## INSTRUCTIONS TO FOLLOW
The word to look for is "with". Report every line of the entries below that has it.

## RECORDS SHOWN
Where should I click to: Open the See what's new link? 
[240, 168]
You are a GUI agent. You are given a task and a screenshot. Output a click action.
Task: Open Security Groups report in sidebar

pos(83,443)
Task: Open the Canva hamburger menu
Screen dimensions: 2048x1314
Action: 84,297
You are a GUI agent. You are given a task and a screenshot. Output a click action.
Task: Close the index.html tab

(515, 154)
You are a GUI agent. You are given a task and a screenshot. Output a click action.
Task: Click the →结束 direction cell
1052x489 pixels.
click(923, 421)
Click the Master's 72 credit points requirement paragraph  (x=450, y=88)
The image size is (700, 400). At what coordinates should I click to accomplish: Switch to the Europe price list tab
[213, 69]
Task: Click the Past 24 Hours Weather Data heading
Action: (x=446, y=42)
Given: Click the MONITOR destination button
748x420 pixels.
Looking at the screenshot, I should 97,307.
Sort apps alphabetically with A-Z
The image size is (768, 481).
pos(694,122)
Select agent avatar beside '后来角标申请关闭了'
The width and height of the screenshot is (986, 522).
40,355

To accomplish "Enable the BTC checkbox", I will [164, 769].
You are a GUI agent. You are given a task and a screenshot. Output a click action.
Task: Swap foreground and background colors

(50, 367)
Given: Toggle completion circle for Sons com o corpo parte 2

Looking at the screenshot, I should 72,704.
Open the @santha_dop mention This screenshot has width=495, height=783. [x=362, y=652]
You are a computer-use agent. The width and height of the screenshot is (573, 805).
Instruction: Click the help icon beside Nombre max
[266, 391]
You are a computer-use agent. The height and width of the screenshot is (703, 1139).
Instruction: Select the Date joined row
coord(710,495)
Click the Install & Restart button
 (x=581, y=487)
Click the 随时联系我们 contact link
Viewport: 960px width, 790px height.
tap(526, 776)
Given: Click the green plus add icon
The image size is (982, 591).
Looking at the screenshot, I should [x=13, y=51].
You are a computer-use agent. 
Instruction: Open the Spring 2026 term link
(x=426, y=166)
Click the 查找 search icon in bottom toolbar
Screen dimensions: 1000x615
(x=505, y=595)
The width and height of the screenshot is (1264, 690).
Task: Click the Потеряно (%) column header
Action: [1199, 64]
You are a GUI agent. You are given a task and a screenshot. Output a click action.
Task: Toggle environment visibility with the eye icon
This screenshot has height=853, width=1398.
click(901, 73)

## EXERCISE SOLUTION
Sort apps alphabetically with A-Z
Task: Toggle environment visibility with the eye icon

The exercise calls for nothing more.